Aujourd’hui, un voyageur prend l’avion comme un autobus. C’est sûr, fiable et efficace. Un avion moderne est tellement fiable que la plupart des accidents sont causés par l’homme plutôt que la machine. Dans une large mesure, c’est l’ordinateur qui veille sur votre sécurité. Des stations automatisées au sol et des satellites permettent d’arriver toujours à bon port. Avec la précision du chemin de fer suisse, grâce à cette imposante accumulation de techniques et de sciences, testament de l’ingéniosité humaine, le voyageur peut dormir confortablement, rêvant des paysages lointains qu’il foulera bientôt, un filet de bave coulant sur le coussin calé sous sa tête.

Il faut certes endurer les files d’attente à la douane et à l’embarquement, les étranges cérémonies de déshabillage préparatoire et de rhabillage hâtif, à la manière des amants interrompus. Il faut souffrir les repas approximatifs, les taxis louches. Mais le pire, le plus insupportable bien sûr, sont les autres congénères qu’il faut supporter durant tout le voyage. L’enfer, comme disait Sartre, c’est les autres.

Dans la masse informe et indéterminée des autres voyageurs, permettez moi de distinguer l’espèce particulière qui m’agace le plus : les gens qui applaudissent à l’atterrissage. Dans l’Antiquité, en des temps où on ne connaissait pas l’avion voire la roue, on applaudissait pour faire taire les orateurs. Merci, d’ailleurs, de ne pas applaudir. Aujourd’hui, on félicite un artiste ou un sportif qui vient de réaliser une performance spectaculaire. Le but d’un applaudissement est de célébrer un exploit, de marquer son admiration pour un tour de force.

Dans un voyage en avion, de tour de force, il n’y a point. Des savants érudits, des ingénieurs compétents, des contrôleurs attentifs, des mécaniciens consciencieux, des pilotes parfaitement entrainés, il y en a plein. De la chance, un exploit, un coup de génie ? Nenni. Ces applaudisseurs intempestifs applaudiraient-ils un plombier ? Un chirurgien ? Je ne pense pas. Voilà pourquoi il n’y a aucune raison d’applaudir un atterrissage.

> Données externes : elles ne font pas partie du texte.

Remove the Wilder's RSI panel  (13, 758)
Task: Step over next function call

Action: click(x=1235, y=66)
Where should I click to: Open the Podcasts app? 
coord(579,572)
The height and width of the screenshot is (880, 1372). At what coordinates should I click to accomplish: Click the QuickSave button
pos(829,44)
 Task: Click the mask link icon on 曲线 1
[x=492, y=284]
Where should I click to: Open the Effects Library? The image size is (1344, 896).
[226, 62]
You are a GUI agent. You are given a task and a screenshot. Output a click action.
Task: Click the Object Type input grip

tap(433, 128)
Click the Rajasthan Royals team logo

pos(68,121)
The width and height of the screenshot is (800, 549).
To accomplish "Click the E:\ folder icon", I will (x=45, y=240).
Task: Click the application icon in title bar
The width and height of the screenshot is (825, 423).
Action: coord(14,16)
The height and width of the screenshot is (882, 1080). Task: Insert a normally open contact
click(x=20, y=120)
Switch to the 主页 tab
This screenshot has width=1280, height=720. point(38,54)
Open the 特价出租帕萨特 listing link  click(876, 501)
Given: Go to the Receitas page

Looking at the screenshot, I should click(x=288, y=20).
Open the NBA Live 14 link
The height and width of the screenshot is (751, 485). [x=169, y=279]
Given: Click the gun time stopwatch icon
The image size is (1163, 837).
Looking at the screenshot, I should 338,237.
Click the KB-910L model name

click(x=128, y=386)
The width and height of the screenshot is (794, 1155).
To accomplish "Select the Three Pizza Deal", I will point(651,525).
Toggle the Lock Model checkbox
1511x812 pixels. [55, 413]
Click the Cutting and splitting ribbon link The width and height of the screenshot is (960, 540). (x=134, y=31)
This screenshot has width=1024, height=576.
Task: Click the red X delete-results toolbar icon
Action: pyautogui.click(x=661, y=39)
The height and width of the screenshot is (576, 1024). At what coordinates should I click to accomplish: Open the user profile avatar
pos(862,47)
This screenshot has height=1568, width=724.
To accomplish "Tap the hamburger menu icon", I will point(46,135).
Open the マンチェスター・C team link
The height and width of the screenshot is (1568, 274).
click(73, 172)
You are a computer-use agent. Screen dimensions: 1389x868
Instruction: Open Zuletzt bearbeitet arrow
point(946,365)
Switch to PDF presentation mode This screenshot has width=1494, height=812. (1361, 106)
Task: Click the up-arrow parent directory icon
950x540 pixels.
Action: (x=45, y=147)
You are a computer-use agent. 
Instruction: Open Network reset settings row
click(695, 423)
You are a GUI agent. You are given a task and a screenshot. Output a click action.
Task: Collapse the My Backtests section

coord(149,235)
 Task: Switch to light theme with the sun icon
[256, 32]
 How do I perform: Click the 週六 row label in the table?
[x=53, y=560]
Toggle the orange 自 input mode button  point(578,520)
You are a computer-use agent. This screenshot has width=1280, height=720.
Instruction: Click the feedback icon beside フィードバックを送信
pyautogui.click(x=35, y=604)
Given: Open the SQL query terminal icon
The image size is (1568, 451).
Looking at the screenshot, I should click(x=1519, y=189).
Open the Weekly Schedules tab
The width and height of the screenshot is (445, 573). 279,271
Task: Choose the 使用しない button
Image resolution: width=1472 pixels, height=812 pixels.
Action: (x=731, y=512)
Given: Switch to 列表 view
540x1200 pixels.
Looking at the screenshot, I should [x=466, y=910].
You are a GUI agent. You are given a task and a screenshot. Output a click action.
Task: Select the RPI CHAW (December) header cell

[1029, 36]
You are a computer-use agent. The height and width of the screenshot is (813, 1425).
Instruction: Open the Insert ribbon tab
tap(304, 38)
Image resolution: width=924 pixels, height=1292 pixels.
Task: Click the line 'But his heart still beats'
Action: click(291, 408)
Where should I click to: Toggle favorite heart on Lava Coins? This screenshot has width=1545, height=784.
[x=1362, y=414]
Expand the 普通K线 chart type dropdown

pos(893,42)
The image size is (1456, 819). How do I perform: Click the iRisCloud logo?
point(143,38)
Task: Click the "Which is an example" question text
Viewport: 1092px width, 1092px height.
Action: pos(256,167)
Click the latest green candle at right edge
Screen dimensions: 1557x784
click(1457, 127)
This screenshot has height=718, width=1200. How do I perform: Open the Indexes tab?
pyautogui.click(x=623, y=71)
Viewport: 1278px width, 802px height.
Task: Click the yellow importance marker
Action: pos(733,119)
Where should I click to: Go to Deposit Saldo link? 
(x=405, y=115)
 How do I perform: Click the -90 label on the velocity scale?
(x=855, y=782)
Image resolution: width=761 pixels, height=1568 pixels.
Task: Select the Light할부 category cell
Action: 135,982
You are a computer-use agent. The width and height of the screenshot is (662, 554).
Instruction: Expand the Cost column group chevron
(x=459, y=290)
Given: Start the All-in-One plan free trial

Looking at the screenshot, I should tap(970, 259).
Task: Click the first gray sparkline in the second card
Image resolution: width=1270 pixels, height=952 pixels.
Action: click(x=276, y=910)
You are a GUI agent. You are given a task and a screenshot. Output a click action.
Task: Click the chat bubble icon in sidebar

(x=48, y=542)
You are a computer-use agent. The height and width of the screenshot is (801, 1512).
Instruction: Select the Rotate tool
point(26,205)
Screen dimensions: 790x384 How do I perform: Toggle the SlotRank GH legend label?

Du reste, vous devez déjà vous lever et rassembler vos affaires, puis quitter l’avion pour retrouver vos bagages. Il faudra attendre devant un tapis roulant désespérément vide que votre valise apparaisse enfin. Retrouver ses bagages en entier, c’est le dernier mystère de l’aviation, la dernière aventure, la dernière parcelle de magie. Et quand enfin, votre valise apparait, nimbée du mystère d’une apparition à laquelle vous aviez cesser de croire, communiant dans la joie d’un retour inespéré malgré les interrogations qui accompagnent cette présence soudaine devant vous du bagage prodigue, alors là seulement, vous aurez le droit d’applaudir.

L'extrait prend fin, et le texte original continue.